WHAT YOU SHOULD DO - Would you return the lines from the one that contains "Termini del Servizio di Google (501, 2281)" to the last line of the entries below, exactly and with nothing added?
::::::::
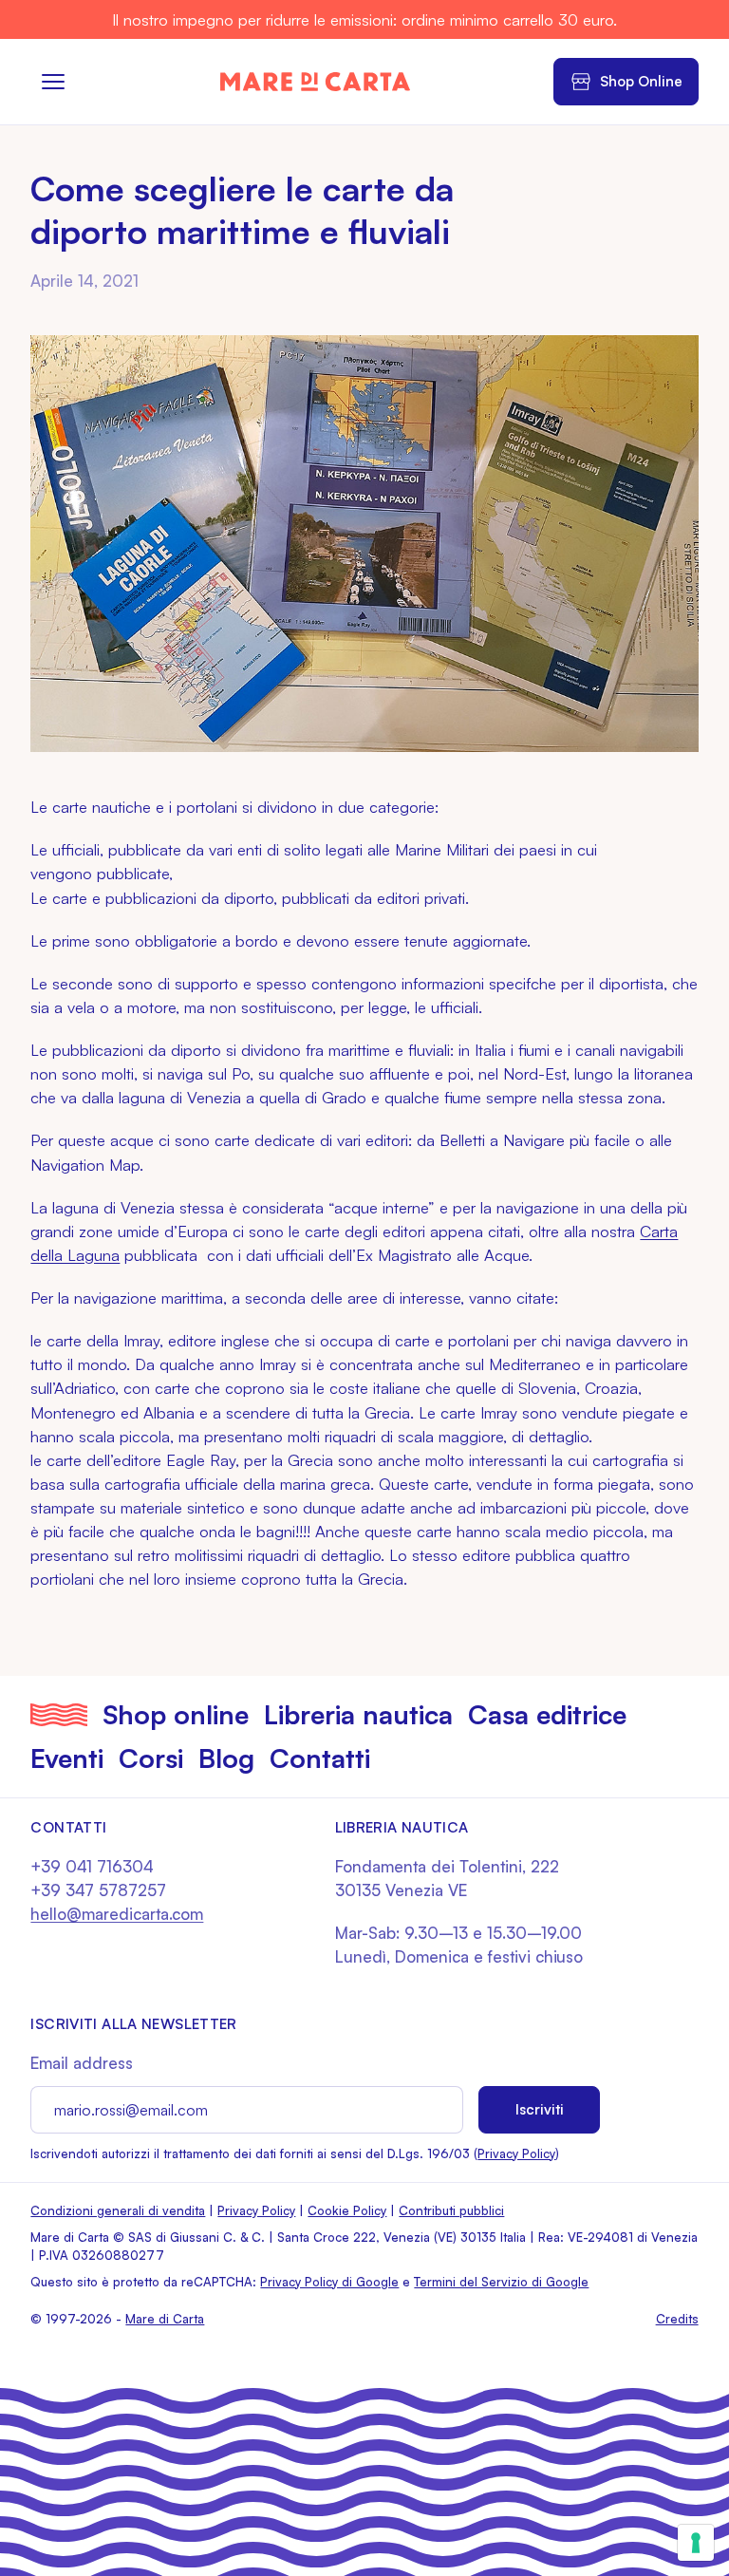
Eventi (66, 1758)
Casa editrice (547, 1714)
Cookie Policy (347, 2210)
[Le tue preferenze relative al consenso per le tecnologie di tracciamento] (696, 2543)
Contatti (320, 1758)
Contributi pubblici (451, 2210)
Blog (226, 1758)
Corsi (151, 1758)
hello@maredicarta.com (116, 1914)
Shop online (176, 1714)
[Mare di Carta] (315, 81)
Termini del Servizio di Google (501, 2281)
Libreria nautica (358, 1714)
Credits (677, 2318)
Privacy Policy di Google (329, 2281)
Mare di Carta (164, 2318)
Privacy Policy (516, 2153)
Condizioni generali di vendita (117, 2210)
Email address (81, 2063)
::::::::
EXPECTED ANSWER -
Termini del Servizio di Google (501, 2281)
Libreria nautica (358, 1714)
Credits (677, 2318)
Privacy Policy di Google (329, 2281)
Mare di Carta (164, 2318)
Privacy Policy (516, 2153)
Condizioni generali di vendita (117, 2210)
Email address (81, 2063)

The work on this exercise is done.